Where the Wild Things Are is Poetic and Beautiful

November 22nd, 2009, 1:18H · Topics: life, reading, writing · Print

WTWTAIf that title isn’t enough of a warning for those looking forward to a live-action cartoon that will remind them of their childhood, let me warn you that it’s not a Michael Bay rendition. If you go expecting that–if you go expecting something like Transformers or Fraggle Rock, you’re not going to be happy. If you go expecting Dave Eggers–if you go expecting Spike Jonze, you’ll see a powerful and settling movie.

I talk a lot about there being two types of art (music/books/performances/paintings): those things that make you excited in the moment (think Batman), and those that you chew on and have to digest (think The Darjeeling Limited)–those that stay with you for days, weeks, years. I think a lot of people I know went to Where the Wild Things Are thinking they’d be getting the first kind of experience. When they were confronted with the second, they felt a little bit like they were watching Adam Sandler going punch drunk during a song about Hanukah.

I was trying to put words to why I liked it so much on the drive home. The only thing for now–remember, I’m still digesting–is that Jonze and Eggers presented something real. You can’t really call it magic realism; there’s still an overlying mist of fantasy in Marquez’s stuff. But it does seem ironic that we get to see real relationships and sadness unfold with giant horns and beaks and claws. They manage to give us something that feels honest.

This is Eggers’ strength in A Heartbreaking Work of Staggering Genius. It’s too easy to turn relationships into either a complete mess or a complete success. We want relationships in our lives and in our stories to have clean boundaries and be easy to describe. Good or bad. Doomed or ordained.

Take Robin Hood for example. We never see his moments of doubt or indifference. You’ll never see him cry or wonder if Marian is worth it. When the lovers are together, we don’t see him confused about what to do with his sword, or trip and fall after he kisses her goodnight. It’s not real-life. Most of us don’t really want it to be, but this is where the poetry comes in. That’s what poetry is: beauty and meaning still existing in our honest, mundane, messy, sticky, confusing, angry, double-standard lives.

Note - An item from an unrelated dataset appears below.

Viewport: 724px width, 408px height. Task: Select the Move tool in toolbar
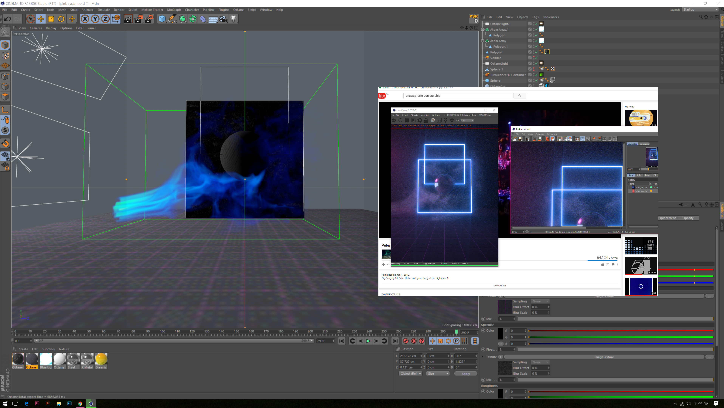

So, you should go see Where the Wild Things Are if you’re ready to digest something meaningful and you’re ready to be self-obsessed for a little bit  after watching huge wild creatures pelt each other with dirt clods. If you’re looking for something a little more cartoony, stick with Sponge Bob.

1 Comment → Leave a Reply

  1. 1 Shannon November 22nd, 2009 11:42H

    I wasn’t eager to see this film until this post.
    One of my favorite passages from Eggers A.H.W.O.S.G. is “We feel that to reveal embarrassing or private things, we have given someone something, that, like a primitive person fearing that a photographer will steal his soul, we identify our secrets, our pasts and their blotches, with our identity, that revealing our habits or losses or deeds somehow makes one less of oneself. But it’s just the opposite, more is more is more – more bleeding, more giving. These things, details, stories, whatever, are like the skin shed by snakes, who leave theirs for anyone to see. He leaves it where he molts. The skin is no longer his, he wore it because it grew from him, but then it dried and slipped off and he and everyone could look at it.”